Jeanine's stress test turned out great. The cardiologist said that her heart was in good shape and could handle the pressures that might be placed on it. So Jeanine started her treatments (and unlike what we have read and told others, it is considered chemo) on Wednesday at about 4:30 pm. Her reactions have been many.
It started about 1 hour after the first treatment. She, the lady who is always toasty, became very cold. She felt like it started in the bones and moved out. On the other hand, she felt like the skin portion of her body was hot. We covered her with blanket after blanket and turned the temperature way up. Her face has turned very red and they told us that by the time she is finished, she will look the color of a boiled lobster.

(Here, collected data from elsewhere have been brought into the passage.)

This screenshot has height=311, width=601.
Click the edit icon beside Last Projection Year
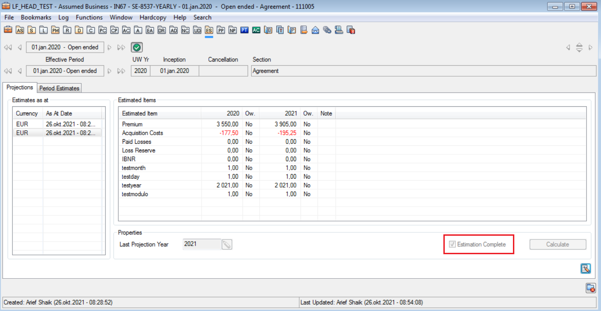coord(227,244)
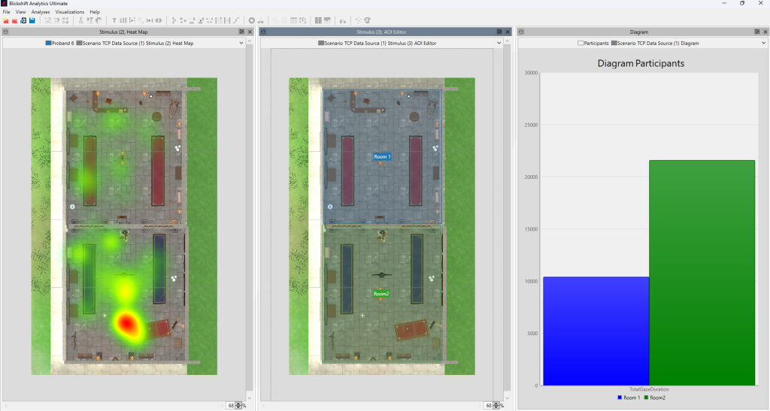Click the AOI Editor zoom stepper arrows

coord(496,406)
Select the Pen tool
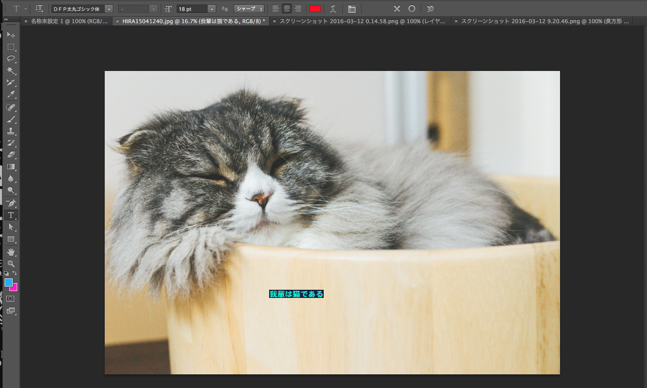647x388 pixels. (x=11, y=203)
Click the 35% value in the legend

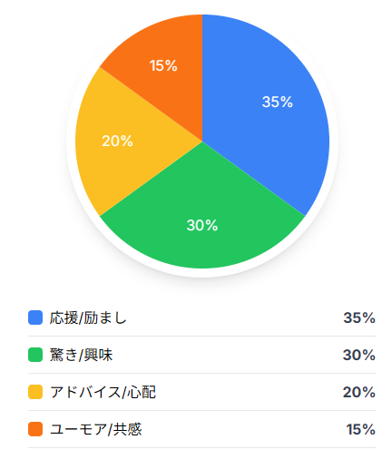coord(359,317)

She became quite restless. She has had headaches. She has had issues with lightheadedness. Her blood pressure has dipped to about 110 over 54. Her pulse had risen to 150 at one point. All of these issues have come and gone with none staying very long (at this point.)
Yet, her nurse wrote on her white board hung in the room that she is handling chemo well and there has been little to no reaction to the chemo, whatever that means. I suspect that it means that their is nothing happening that is unexpected or is dangerous to her health. Everything we have heard indicates that the chemo will produce cumulative effects, so we think things might get worse before they get better.
I headed home about 4:00 am and will get back there before her next chemo treatment at 9:30 am. All the nurses have indicated that the expectation is that the 4th or 5th treatment is when everything becomes very, very difficult.